= Brano =
»»
La protezione del patrimonio è un’azione necessaria, in quanto consente di tutelare quanto in proprio possesso (immobili, partecipazioni societarie, beni mobili, liquidità) da eventuali futuri creditori. Pianificare preventivamente la tutela del patrimonio fa sì che i sacrifici di una vita non vengano meno con il passaggio generazionale. Invero, uno dei tanti motivi principali della pianificazione della tutela del proprio patrimonio è quello di evitare futuri conflitti tra eredi e far sì che il passaggio da una generazione ad un’altra avvenga senza troppe complicanze o per garantire una continuità aziendale in assenza di eredi.
Uno degli strumenti di protezione patrimoniale è il trust.
Il trust è uno strumento che consente ad un soggetto, definito disponente, di trasferire la titolarità di beni ad un altro soggetto (trustee), il quale ne diventa proprietario ma con il solo scopo di gestire e amministrare i beni secondo un programma deciso preventivamente dal disponente. In altre parole, non è altro che un fondo nel quale custodire tutti i beni di proprietà. I beni trasferiti nel trust non entrano nell’effettiva proprietà del trustee poiché non saranno riconosciuti nel patrimonio dello stesso ma quest’ultimo deve solo mettere in atto tutte le azioni necessarie alla tutela del trust.
Ciò fa sì che il disponente non risulterà più effettivo possessore dei beni e questi non potranno essere aggrediti da nessun creditore.
Pianificare preventivamente la tutela del patrimonio è indispensabile ancor prima che si possa manifestare l’insorgenza di debiti nei confronti dell’Erario o di altri creditori, in quanto se pianificato in tempo non solo il creditore non potrà aggredire i propri beni con eventuali azioni esecutive /o cautelari ma non potrà neanche richiedere alcuna revoca della costituzione del trust, né il pignoramento dei beni che ne fanno parte. Affinché questo strumento possa essere considerato valido è necessario che il disponente non mantenga il controllo effettivo del trust, né che disponga dei beni a suo piacimento; il solo rapporto consentito dalla legge, al fine di non rendere nullo lo strumento, è quello di consultazione. Per cui il disponente potrà consultarsi con il trustee o beneficiare dei frutti del trust ma mai disporne personalmente. A titolo esemplificativo, nel caso in cui vengano trasferiti nel trust beni che generano un reddito, il disponente o altri beneficiari potranno stabilire che parte del reddito venga trasferito agli stessi affinché possano mantenere il medesimo tenore di vita.
Uno strumento simile è importante non solo per tutelare i propri beni ma anche per far sì che vengano rispettate le volontà del disponente in caso di morte. Infatti, poiché il trustee ha il solo compito di amministrare e gestire i beni facenti parte del trust secondo i desideri del disponente, in caso di morte, quest’ultimo dovrà e potrà agire solo secondo quanto statuito nell’atto istitutivo, ossia al momento della costituzione del trust.
««
= Materiale fornito =
»»
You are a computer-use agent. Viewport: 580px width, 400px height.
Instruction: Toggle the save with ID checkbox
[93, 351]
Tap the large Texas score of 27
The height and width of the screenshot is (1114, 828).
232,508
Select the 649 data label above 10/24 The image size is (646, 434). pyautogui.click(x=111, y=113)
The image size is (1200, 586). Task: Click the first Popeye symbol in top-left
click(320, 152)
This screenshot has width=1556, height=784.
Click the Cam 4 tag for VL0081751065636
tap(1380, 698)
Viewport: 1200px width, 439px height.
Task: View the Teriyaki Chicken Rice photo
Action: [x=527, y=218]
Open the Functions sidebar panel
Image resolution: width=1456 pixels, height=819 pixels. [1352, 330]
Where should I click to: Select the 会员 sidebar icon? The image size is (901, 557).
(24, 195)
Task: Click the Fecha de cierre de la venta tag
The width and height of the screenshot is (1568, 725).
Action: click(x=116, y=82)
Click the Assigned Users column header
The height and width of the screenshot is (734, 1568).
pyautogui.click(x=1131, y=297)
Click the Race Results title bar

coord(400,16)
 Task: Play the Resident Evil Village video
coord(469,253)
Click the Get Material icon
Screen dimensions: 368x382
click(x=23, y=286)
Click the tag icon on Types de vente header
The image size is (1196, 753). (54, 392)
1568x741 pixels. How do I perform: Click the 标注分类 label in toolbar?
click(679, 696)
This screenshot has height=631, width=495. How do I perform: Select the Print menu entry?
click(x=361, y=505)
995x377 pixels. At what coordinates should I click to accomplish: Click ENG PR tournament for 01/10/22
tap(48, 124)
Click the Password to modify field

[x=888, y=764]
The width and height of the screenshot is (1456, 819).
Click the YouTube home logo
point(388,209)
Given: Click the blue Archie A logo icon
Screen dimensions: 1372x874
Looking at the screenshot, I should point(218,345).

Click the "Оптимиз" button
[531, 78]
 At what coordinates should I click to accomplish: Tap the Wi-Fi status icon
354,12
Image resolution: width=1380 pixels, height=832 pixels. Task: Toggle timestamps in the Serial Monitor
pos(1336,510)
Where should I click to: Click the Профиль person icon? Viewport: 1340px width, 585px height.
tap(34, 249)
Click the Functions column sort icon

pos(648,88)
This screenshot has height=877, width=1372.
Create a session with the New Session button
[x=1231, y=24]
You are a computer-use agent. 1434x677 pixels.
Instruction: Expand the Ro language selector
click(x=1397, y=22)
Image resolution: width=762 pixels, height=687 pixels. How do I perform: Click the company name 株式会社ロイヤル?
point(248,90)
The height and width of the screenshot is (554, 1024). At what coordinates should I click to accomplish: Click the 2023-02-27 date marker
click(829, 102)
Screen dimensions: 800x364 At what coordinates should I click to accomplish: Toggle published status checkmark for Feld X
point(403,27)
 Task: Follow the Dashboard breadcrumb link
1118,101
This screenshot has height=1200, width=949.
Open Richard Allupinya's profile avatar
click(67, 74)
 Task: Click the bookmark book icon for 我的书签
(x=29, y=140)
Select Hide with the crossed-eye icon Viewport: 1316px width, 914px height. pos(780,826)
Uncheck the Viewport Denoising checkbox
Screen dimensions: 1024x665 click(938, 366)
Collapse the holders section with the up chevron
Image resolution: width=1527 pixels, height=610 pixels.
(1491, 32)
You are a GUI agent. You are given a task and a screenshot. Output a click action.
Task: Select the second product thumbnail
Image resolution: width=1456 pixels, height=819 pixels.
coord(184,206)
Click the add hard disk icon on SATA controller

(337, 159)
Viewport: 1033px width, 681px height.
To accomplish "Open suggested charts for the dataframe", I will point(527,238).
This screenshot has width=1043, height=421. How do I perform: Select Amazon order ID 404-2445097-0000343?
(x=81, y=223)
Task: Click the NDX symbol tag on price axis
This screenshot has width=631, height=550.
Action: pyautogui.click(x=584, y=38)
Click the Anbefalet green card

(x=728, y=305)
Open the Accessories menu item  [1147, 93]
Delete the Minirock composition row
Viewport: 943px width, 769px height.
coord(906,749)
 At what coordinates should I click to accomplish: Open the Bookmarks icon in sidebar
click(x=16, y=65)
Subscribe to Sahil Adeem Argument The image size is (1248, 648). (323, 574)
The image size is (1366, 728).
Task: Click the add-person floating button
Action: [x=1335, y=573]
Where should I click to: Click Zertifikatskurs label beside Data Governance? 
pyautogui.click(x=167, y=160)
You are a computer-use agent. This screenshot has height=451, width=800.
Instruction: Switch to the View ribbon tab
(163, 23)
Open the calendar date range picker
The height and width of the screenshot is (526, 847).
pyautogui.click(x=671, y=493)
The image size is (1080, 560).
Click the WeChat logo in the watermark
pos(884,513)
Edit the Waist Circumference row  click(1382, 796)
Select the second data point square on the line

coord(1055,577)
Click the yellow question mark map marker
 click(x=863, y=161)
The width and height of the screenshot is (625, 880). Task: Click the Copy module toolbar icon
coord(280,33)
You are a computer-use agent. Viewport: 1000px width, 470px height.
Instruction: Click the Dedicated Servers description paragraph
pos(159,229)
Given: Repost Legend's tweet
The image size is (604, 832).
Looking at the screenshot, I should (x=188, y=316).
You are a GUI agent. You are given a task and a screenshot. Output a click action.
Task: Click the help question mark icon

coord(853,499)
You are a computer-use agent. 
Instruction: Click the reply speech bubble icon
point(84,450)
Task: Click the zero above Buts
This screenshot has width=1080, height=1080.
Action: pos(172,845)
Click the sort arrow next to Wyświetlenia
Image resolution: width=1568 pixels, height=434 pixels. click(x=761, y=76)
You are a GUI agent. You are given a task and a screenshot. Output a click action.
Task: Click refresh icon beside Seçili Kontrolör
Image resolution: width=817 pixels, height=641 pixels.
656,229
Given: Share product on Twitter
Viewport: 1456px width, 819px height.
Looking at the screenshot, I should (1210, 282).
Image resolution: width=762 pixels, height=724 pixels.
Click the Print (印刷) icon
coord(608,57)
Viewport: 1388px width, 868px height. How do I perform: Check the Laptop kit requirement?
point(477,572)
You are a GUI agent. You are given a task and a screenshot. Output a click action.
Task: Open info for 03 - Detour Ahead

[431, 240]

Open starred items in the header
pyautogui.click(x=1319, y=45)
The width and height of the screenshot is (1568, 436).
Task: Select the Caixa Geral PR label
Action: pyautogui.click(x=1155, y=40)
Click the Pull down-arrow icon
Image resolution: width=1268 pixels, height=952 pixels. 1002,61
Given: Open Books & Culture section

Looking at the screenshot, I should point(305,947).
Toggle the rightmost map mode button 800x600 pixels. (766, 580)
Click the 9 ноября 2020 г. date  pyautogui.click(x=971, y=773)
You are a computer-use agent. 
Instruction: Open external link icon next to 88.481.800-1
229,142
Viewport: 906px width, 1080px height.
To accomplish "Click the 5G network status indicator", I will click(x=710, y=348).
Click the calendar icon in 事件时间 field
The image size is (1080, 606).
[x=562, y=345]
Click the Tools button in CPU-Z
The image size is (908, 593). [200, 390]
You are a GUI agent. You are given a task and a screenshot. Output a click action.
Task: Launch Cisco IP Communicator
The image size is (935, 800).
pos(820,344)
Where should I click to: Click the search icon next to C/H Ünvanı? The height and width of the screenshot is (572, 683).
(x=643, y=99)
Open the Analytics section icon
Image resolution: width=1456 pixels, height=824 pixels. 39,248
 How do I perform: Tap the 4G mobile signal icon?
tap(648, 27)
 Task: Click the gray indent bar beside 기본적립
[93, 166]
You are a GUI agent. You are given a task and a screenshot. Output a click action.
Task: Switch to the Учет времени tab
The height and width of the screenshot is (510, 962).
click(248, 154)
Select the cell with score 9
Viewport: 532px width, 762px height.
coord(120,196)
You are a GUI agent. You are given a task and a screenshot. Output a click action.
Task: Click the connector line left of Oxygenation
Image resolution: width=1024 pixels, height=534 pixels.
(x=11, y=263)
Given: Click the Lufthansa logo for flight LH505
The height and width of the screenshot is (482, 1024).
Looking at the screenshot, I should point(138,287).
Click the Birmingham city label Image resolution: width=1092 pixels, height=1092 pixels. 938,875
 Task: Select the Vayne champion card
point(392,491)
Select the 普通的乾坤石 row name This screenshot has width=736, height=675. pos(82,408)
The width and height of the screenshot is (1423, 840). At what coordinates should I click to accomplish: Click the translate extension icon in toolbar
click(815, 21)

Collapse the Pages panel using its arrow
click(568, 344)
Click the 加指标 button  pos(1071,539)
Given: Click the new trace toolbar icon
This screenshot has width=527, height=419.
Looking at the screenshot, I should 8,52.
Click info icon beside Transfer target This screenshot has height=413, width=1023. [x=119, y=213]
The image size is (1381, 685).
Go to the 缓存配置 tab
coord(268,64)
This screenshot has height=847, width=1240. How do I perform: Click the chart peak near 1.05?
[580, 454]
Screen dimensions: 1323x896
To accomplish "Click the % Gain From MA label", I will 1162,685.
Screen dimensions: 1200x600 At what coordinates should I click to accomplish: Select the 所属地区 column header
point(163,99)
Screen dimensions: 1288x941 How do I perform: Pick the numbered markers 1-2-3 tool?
««
= Consegna =
Rispondi per favore a queste domande sul brano dedicato al trust, riportato sopra:
(a) Come viene definito il soggetto che trasferisce la titolarità dei beni al trustee?
(b) Qual è il solo rapporto tra disponente e trust consentito dalla legge?
(c) In caso di morte del disponente, secondo che cosa potrà agire il trustee?

= Risposta =
(a) Disponente.
(b) Quello di consultazione.
(c) Solo secondo quanto statuito nell'atto istitutivo, ossia al momento della costituzione del trust.